> **DO THIS**
Turn every line of the data below into a JSON list of strings, one string per line, and leave out the blank lines.

═════ INPUT ROWS ═════

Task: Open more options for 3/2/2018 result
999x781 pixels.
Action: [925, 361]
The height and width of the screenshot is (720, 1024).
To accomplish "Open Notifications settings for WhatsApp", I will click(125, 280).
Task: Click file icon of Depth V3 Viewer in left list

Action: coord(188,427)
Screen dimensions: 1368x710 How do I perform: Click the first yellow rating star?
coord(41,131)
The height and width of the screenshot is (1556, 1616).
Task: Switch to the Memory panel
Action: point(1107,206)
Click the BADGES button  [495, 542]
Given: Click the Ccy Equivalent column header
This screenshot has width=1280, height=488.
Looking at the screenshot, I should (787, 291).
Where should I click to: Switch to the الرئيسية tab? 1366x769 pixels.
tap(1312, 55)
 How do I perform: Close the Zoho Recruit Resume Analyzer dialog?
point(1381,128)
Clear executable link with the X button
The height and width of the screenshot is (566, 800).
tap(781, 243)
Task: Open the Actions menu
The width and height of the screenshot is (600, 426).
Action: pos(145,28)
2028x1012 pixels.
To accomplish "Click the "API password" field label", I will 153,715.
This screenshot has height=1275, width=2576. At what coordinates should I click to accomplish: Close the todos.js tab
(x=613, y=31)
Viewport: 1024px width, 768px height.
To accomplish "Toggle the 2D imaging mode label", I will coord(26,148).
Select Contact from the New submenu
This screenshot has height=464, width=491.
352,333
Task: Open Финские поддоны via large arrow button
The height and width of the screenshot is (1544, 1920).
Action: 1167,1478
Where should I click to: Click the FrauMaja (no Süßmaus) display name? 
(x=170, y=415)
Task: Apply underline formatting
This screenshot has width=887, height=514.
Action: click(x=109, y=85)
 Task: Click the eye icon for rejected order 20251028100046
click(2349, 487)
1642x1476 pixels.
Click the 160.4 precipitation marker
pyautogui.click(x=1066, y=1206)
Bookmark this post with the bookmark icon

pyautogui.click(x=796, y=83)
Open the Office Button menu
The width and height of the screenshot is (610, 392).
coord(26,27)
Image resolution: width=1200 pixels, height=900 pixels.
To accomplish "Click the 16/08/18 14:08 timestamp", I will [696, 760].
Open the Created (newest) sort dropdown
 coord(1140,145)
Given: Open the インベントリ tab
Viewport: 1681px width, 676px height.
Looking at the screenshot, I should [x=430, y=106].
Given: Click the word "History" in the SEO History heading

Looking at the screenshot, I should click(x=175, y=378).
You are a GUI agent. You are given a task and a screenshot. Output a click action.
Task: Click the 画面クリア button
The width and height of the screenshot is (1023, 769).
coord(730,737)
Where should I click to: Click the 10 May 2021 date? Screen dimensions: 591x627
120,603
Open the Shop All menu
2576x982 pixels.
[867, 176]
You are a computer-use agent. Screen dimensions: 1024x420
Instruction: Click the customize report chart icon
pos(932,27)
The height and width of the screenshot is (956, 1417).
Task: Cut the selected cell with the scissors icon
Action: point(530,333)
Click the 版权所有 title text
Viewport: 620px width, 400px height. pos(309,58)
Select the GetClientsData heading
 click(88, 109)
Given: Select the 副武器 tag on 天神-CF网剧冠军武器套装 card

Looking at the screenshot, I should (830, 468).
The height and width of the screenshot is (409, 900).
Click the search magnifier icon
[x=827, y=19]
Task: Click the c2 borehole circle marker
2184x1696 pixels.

═════

> **ANSWER**
[
  "Task: Open more options for 3/2/2018 result",
  "999x781 pixels.",
  "Action: [925, 361]",
  "The height and width of the screenshot is (720, 1024).",
  "To accomplish \"Open Notifications settings for WhatsApp\", I will click(125, 280).",
  "Task: Click file icon of Depth V3 Viewer in left list",
  "Action: coord(188,427)",
  "Screen dimensions: 1368x710 How do I perform: Click the first yellow rating star?",
  "coord(41,131)",
  "The height and width of the screenshot is (1556, 1616).",
  "Task: Switch to the Memory panel",
  "Action: point(1107,206)",
  "Click the BADGES button  [495, 542]",
  "Given: Click the Ccy Equivalent column header",
  "This screenshot has width=1280, height=488.",
  "Looking at the screenshot, I should (787, 291).",
  "Where should I click to: Switch to the الرئيسية tab? 1366x769 pixels.",
  "tap(1312, 55)",
  " How do I perform: Close the Zoho Recruit Resume Analyzer dialog?",
  "point(1381,128)",
  "Clear executable link with the X button",
  "The height and width of the screenshot is (566, 800).",
  "tap(781, 243)",
  "Task: Open the Actions menu",
  "The width and height of the screenshot is (600, 426).",
  "Action: pos(145,28)",
  "2028x1012 pixels.",
  "To accomplish \"Click the \"API password\" field label\", I will 153,715.",
  "This screenshot has height=1275, width=2576. At what coordinates should I click to accomplish: Close the todos.js tab",
  "(x=613, y=31)",
  "Viewport: 1024px width, 768px height.",
  "To accomplish \"Toggle the 2D imaging mode label\", I will coord(26,148).",
  "Select Contact from the New submenu",
  "This screenshot has height=464, width=491.",
  "352,333",
  "Task: Open Финские поддоны via large arrow button",
  "The height and width of the screenshot is (1544, 1920).",
  "Action: 1167,1478",
  "Where should I click to: Click the FrauMaja (no Süßmaus) display name? ",
  "(x=170, y=415)",
  "Task: Apply underline formatting",
  "This screenshot has width=887, height=514.",
  "Action: click(x=109, y=85)",
  " Task: Click the eye icon for rejected order 20251028100046",
  "click(2349, 487)",
  "1642x1476 pixels.",
  "Click the 160.4 precipitation marker",
  "pyautogui.click(x=1066, y=1206)",
  "Bookmark this post with the bookmark icon",
  "pyautogui.click(x=796, y=83)",
  "Open the Office Button menu",
  "The width and height of the screenshot is (610, 392).",
  "coord(26,27)",
  "Image resolution: width=1200 pixels, height=900 pixels.",
  "To accomplish \"Click the 16/08/18 14:08 timestamp\", I will [696, 760].",
  "Open the Created (newest) sort dropdown",
  " coord(1140,145)",
  "Given: Open the インベントリ tab",
  "Viewport: 1681px width, 676px height.",
  "Looking at the screenshot, I should [x=430, y=106].",
  "Given: Click the word \"History\" in the SEO History heading",
  "Looking at the screenshot, I should click(x=175, y=378).",
  "You are a GUI agent. You are given a task and a screenshot. Output a click action.",
  "Task: Click the 画面クリア button",
  "The width and height of the screenshot is (1023, 769).",
  "coord(730,737)",
  "Where should I click to: Click the 10 May 2021 date? Screen dimensions: 591x627",
  "120,603",
  "Open the Shop All menu",
  "2576x982 pixels.",
  "[867, 176]",
  "You are a computer-use agent. Screen dimensions: 1024x420",
  "Instruction: Click the customize report chart icon",
  "pos(932,27)",
  "The height and width of the screenshot is (956, 1417).",
  "Task: Cut the selected cell with the scissors icon",
  "Action: point(530,333)",
  "Click the 版权所有 title text",
  "Viewport: 620px width, 400px height. pos(309,58)",
  "Select the GetClientsData heading",
  " click(88, 109)",
  "Given: Select the 副武器 tag on 天神-CF网剧冠军武器套装 card",
  "Looking at the screenshot, I should (830, 468).",
  "The height and width of the screenshot is (409, 900).",
  "Click the search magnifier icon",
  "[x=827, y=19]",
  "Task: Click the c2 borehole circle marker",
  "2184x1696 pixels."
]